Here's my attempt at adding -fsplit-stack support for s390 targets
(bug 68191).  Patches 1 and 2 fix s390-specific issues affecting split
stack code, and can be pushed independently of the main course.  Patches
3 and 4 attempt to fix target-independent issues involving unconditional
jumps with side effects (see below).  I'm not exactly sure I'm doing
the right thing in these, and I'd really welcome some feedback about
them and the general approach taken.  Patch 5 is split stack support
proper.  This patch should be used along with the matching glibc and
gold patches (I'll soon link them all in the bugzilla entry).
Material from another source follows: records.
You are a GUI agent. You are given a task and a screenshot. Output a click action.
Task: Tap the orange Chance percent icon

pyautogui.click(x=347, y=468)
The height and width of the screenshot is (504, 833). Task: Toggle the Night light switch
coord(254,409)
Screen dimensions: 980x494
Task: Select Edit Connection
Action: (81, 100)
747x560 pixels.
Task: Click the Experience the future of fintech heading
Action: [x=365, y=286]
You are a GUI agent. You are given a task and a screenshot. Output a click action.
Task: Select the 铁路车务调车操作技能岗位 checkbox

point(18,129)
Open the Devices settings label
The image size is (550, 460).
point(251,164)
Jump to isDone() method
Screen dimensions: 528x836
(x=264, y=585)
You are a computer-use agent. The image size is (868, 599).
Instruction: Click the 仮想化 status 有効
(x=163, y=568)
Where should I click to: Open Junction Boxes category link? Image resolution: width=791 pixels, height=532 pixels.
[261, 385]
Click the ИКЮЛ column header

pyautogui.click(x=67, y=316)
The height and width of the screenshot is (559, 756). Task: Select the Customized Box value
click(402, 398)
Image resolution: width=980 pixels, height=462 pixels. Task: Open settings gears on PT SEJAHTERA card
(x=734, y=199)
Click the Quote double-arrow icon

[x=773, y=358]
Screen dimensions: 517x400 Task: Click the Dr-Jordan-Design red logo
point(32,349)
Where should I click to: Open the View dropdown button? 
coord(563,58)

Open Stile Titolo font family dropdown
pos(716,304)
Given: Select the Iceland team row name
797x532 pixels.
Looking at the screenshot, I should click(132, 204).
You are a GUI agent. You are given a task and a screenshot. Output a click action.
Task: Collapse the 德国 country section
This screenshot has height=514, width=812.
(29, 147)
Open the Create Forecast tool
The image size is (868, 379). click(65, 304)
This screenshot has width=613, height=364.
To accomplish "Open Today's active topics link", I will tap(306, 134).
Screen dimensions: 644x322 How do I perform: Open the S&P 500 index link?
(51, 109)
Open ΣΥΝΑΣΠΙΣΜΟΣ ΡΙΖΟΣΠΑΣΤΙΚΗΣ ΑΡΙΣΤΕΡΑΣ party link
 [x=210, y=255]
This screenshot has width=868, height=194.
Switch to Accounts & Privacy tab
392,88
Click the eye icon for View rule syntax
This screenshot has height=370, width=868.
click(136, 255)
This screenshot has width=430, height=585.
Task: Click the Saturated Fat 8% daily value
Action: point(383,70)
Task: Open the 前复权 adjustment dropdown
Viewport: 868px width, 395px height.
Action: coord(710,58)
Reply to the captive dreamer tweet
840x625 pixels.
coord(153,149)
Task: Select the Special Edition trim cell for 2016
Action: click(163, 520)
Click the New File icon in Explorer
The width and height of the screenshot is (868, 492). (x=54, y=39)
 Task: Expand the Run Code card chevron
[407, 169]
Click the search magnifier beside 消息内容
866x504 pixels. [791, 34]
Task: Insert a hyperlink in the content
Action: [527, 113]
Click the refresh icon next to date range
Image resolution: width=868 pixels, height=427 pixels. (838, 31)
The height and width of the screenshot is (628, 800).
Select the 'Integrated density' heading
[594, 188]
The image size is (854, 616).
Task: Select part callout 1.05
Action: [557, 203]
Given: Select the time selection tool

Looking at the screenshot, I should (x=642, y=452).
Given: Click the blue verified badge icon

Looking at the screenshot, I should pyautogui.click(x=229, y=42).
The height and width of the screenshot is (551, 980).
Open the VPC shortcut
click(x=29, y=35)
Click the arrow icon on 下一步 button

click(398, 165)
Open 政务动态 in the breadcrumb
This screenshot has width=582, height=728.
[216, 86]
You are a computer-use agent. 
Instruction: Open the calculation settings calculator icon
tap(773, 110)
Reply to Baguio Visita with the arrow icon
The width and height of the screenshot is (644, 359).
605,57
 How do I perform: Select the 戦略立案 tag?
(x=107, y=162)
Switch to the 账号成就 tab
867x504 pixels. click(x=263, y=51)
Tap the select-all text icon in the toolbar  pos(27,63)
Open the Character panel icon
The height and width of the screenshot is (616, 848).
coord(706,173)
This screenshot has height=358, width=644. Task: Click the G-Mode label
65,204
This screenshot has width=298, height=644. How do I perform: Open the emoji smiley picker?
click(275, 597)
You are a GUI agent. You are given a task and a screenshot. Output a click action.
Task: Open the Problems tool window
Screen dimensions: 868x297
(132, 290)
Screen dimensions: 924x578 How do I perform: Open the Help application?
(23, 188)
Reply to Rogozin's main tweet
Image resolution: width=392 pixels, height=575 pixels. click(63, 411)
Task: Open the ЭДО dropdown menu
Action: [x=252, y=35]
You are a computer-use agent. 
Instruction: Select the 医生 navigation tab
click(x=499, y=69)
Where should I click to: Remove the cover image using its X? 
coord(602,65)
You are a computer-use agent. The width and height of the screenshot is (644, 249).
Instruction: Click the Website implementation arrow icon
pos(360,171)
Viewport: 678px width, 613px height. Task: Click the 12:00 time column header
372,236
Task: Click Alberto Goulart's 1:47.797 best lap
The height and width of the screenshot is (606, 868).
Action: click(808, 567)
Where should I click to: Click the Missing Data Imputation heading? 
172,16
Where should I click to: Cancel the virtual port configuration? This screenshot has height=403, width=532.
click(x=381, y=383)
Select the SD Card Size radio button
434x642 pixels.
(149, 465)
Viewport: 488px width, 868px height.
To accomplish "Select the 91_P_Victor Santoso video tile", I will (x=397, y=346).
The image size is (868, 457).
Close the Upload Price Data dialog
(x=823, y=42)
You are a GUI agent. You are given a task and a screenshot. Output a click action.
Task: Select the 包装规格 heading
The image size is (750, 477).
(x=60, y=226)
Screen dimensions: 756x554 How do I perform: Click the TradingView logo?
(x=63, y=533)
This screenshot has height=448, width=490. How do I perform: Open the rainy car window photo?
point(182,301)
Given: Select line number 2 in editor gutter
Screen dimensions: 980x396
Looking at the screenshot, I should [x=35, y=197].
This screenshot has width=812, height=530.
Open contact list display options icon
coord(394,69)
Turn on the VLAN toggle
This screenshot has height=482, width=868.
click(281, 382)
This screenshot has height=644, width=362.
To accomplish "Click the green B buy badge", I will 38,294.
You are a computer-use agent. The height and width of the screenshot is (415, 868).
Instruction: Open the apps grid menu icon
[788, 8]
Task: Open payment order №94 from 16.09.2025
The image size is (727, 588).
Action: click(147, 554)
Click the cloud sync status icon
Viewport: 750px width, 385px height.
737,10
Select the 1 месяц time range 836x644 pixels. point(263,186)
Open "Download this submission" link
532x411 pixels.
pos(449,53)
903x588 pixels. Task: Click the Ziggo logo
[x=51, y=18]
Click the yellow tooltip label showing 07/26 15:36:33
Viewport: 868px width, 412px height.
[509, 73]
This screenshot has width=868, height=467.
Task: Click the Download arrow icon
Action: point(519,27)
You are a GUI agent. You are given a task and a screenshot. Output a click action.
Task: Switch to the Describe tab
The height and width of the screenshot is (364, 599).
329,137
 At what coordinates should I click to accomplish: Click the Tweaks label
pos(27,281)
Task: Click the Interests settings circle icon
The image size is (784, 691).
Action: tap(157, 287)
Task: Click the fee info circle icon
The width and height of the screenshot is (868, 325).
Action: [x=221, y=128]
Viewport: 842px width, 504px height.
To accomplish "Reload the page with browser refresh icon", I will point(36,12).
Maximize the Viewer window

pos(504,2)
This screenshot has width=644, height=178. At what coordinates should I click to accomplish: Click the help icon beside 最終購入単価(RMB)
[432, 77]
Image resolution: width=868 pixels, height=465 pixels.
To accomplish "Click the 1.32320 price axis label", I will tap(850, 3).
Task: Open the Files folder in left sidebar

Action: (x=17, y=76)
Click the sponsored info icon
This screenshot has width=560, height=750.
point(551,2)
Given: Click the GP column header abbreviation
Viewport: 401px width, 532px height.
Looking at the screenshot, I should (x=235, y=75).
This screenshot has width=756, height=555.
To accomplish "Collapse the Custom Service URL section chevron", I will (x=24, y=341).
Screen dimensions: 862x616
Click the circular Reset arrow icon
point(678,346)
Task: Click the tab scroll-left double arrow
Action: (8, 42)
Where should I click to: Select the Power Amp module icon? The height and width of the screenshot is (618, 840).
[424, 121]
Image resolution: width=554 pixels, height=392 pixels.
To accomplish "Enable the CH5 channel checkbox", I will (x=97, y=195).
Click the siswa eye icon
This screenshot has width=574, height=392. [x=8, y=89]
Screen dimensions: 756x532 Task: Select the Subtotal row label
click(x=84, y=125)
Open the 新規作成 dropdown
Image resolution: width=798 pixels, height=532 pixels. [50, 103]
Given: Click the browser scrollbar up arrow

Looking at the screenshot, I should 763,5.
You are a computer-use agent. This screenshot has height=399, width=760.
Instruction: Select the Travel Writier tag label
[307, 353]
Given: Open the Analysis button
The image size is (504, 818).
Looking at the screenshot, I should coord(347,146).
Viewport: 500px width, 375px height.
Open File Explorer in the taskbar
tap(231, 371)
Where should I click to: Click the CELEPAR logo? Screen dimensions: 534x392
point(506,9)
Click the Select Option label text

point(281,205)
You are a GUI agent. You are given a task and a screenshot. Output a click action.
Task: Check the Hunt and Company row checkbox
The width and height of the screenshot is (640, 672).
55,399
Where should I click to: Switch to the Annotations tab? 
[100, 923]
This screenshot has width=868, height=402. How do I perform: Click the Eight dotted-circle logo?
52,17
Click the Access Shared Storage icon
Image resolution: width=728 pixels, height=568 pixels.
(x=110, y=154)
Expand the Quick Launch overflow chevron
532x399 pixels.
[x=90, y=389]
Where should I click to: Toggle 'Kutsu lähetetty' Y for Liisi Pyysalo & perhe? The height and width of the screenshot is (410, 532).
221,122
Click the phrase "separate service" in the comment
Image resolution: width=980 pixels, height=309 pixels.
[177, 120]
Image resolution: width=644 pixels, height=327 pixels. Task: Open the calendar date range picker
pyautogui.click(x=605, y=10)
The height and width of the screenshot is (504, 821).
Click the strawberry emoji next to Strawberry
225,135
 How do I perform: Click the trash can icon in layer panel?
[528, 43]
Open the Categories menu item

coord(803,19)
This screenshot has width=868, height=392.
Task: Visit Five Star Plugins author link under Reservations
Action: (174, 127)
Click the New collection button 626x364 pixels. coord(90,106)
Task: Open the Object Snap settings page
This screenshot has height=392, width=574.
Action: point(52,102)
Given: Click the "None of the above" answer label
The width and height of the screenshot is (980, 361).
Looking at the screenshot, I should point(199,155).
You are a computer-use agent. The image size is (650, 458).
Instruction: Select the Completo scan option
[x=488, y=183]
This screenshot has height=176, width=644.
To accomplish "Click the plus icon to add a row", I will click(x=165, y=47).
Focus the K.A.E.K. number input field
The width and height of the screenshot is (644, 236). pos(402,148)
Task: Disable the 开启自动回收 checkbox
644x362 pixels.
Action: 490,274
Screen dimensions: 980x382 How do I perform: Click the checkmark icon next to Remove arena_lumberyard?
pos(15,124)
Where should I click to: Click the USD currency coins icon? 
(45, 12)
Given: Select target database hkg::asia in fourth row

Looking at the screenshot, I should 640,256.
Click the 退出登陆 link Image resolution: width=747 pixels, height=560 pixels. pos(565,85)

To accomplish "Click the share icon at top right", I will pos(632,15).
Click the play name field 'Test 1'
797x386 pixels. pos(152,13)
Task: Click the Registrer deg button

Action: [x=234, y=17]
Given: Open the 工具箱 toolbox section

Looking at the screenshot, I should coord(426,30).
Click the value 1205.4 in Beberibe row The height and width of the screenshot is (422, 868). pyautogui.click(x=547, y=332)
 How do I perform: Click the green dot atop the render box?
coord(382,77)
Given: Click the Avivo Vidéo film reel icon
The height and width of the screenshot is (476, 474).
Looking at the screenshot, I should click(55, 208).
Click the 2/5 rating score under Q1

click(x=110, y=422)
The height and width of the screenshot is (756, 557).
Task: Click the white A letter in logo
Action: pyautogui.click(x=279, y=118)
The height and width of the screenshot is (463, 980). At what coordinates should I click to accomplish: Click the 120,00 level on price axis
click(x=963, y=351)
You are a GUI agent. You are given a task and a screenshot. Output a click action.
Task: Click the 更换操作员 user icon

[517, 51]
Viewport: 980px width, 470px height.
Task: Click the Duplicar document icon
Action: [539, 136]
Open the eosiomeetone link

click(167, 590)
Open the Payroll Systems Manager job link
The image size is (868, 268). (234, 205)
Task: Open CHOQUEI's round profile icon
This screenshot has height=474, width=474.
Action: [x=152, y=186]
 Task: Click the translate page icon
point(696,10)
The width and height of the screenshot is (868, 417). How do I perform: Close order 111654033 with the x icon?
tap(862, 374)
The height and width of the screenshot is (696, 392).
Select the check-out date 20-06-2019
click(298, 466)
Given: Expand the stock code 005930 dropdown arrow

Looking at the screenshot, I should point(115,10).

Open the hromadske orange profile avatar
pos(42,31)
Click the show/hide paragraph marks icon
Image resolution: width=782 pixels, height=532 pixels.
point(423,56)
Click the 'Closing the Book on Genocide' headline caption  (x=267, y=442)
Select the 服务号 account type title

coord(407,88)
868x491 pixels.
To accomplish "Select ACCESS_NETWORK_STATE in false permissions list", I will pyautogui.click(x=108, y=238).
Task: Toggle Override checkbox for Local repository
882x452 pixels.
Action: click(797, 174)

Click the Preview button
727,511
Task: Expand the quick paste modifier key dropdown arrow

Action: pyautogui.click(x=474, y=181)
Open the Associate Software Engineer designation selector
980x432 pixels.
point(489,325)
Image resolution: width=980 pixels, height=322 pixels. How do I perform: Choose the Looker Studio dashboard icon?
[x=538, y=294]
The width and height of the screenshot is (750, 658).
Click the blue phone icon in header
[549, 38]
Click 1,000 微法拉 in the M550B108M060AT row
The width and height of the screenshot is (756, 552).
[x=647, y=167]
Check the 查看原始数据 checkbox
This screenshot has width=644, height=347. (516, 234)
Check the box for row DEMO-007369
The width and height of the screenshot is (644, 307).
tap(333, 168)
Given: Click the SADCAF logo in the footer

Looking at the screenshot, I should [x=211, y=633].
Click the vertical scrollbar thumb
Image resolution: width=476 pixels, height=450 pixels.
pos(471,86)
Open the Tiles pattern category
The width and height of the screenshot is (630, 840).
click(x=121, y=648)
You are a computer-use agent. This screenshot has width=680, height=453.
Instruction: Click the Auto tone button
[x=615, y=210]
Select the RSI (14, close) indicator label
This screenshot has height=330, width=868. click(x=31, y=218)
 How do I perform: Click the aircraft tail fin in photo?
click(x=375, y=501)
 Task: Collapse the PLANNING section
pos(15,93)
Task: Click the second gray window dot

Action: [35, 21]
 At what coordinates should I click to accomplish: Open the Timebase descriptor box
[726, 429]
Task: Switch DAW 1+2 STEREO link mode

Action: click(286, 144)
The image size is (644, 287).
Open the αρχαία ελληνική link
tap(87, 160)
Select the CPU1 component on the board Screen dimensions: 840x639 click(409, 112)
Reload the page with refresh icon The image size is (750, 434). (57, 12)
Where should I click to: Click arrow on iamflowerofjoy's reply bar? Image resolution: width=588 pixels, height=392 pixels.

The generic approach is identical to x86: I add a new __private_ss
field to the TCB in glibc, add a target-specific __morestack function
and friends, emit a split-stack prologue, teach va_start to deal with
a dedicated vararg pointer, and teach gold to recognize the split-stack
prologue and handle non-split-stack calls by bumping the requested
frame size.

The differences start in the __morestack calling convention.  Basically,
since pushing things on stuck is unwieldy and there's only one free
register (%r0 could be used for static chain, %r2-%r6 contain arguments,
%r6-%r15 are callee-saved), I stuff the parameters somewhere in .rodata
or .text section, and pass the address of the parameter block in %r1.
The parameter block also contains a (position-relative) address that
__morestack should jump to (x86 just mangles the return address from
__morestack to compute that).  On zSeries CPUs, the parameter block
is stuffed somewhere in .rodata, its address loaded to %r1 by larl
instruction, and __morestack is sibling-called by jg instruction.
On older CPUs, lacking long jump and PC-relative load-address
instructions, I use the following sequence instead:

# load .L1 to %r1
basr %r1, 0 
.L1:
# Load __morestack to %r1
a %r1, .L2-.L1(%r1)
# Jump to __morestack and stuff return address (aka param block address)
# to %r1.
basr %r1, %r1
# param block comes here
.L3:
.long <frame_size>
.long <args_size>
.long .L4-.L3
# relative __morestack address here
.L2:
.long __morestack-.L1
.L4:
# __morestack jumps here

As on other targets, the call to __morestack is conditional, based
on comparing the stack pointer with a field in TCB.  For zSeries,
I just make the jump to __morestack a conditional one, while for
older CPUs I emit a jump over the sequence.  Also, for vararg
functions, I need to stuff the vararg pointer in some register. Since
%r1 is again the only one guaranteed to be free, it's the one used.
If __morestack is called, it'll leave the correct pointer in %r1.
Otherwise, I emit a simple load-address instruction.  Since I only
need that instruction in the not-called branch (as opposed to x86
that emits it on both branches), I get terser code.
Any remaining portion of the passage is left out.